An Active Pixel Sensor (APS) is also called an Active Pixel Sensor. Almost at the same time as the invention of the CMOS PPS pixel structure, it was quickly realized that the performance of the pixel could be improved by introducing buffers or amplifiers within the pixel, with its own amplifier within each pixel in the CMOS APS. The amplifying transistor integrated on the surface reduces the effective surface area of the pixel element, reduces the packaging density and enables 40% -50% of incident light to be reflected. Another problem with such sensors is how to achieve a better match between the multi-channel amplifiers of the sensor, which can be better achieved by reducing the residual level of fixed pattern noise. CMOS APS has less power consumption than CCD image sensors because each amplifier within the pixel is activated only during this readout.

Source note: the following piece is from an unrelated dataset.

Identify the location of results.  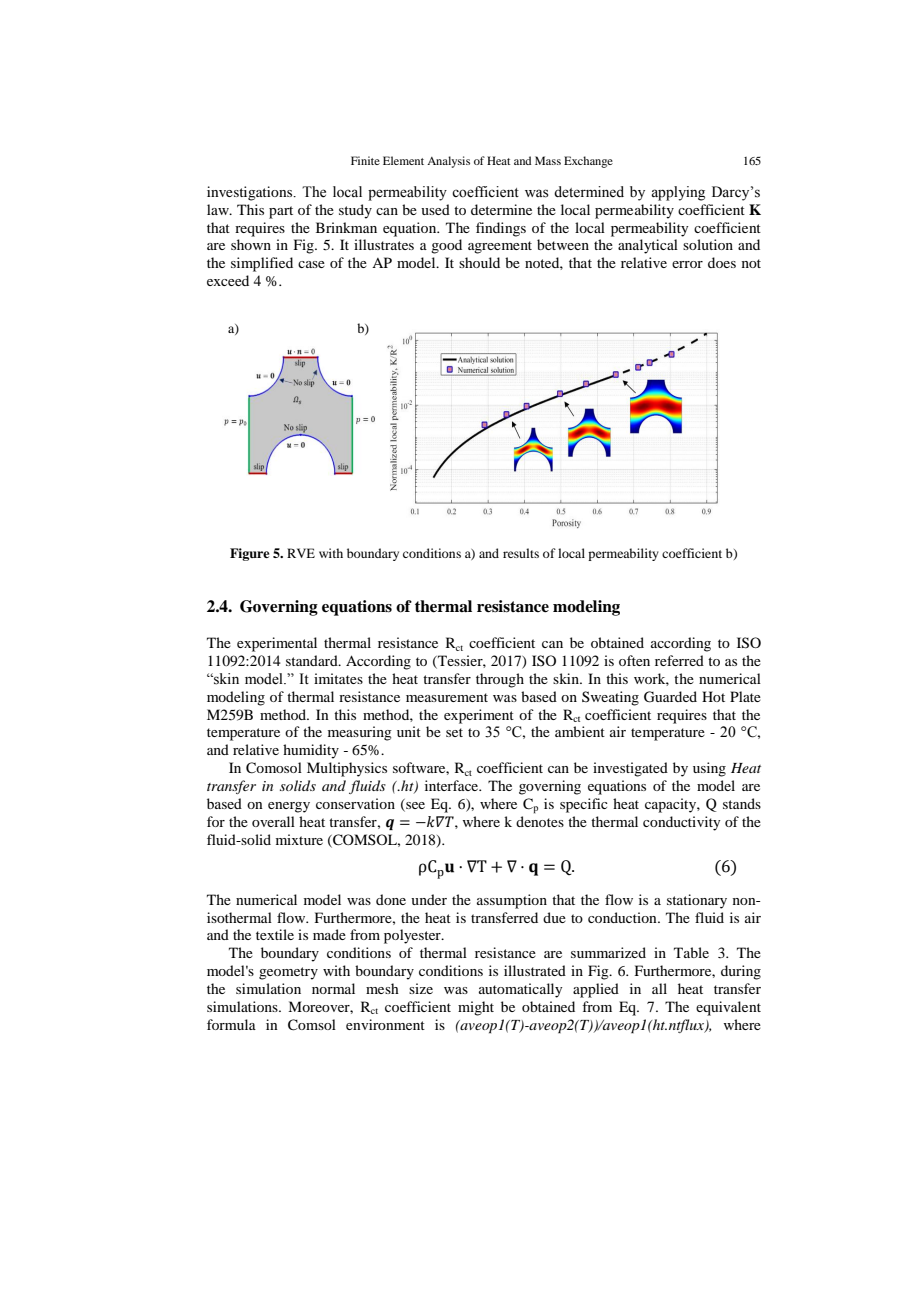
(521, 553).
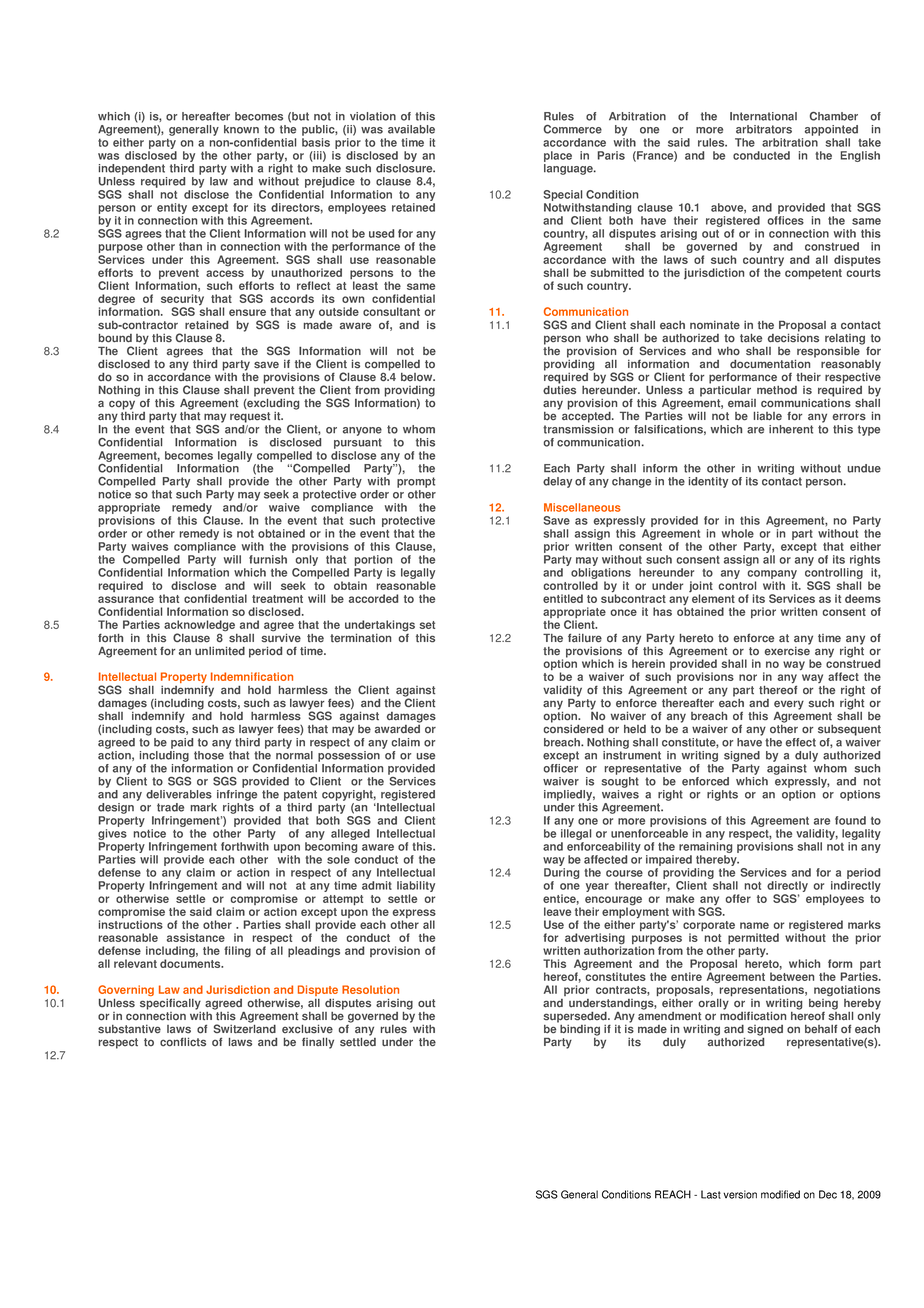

It is to be understood that while the present invention has been described in conjunction with the preferred embodiments thereof, it is not intended to limit the invention to those embodiments. It will be apparent to those skilled in the art from this disclosure that many changes and modifications can be made, or equivalents modified, in the embodiments of the invention without departing from the scope of the invention. Therefore, any simple modification, equivalent change and modification made to the above embodiments according to the technical essence of the present invention are still within the scope of the protection of the technical solution of the present invention, unless the contents of the technical solution of the present invention are departed.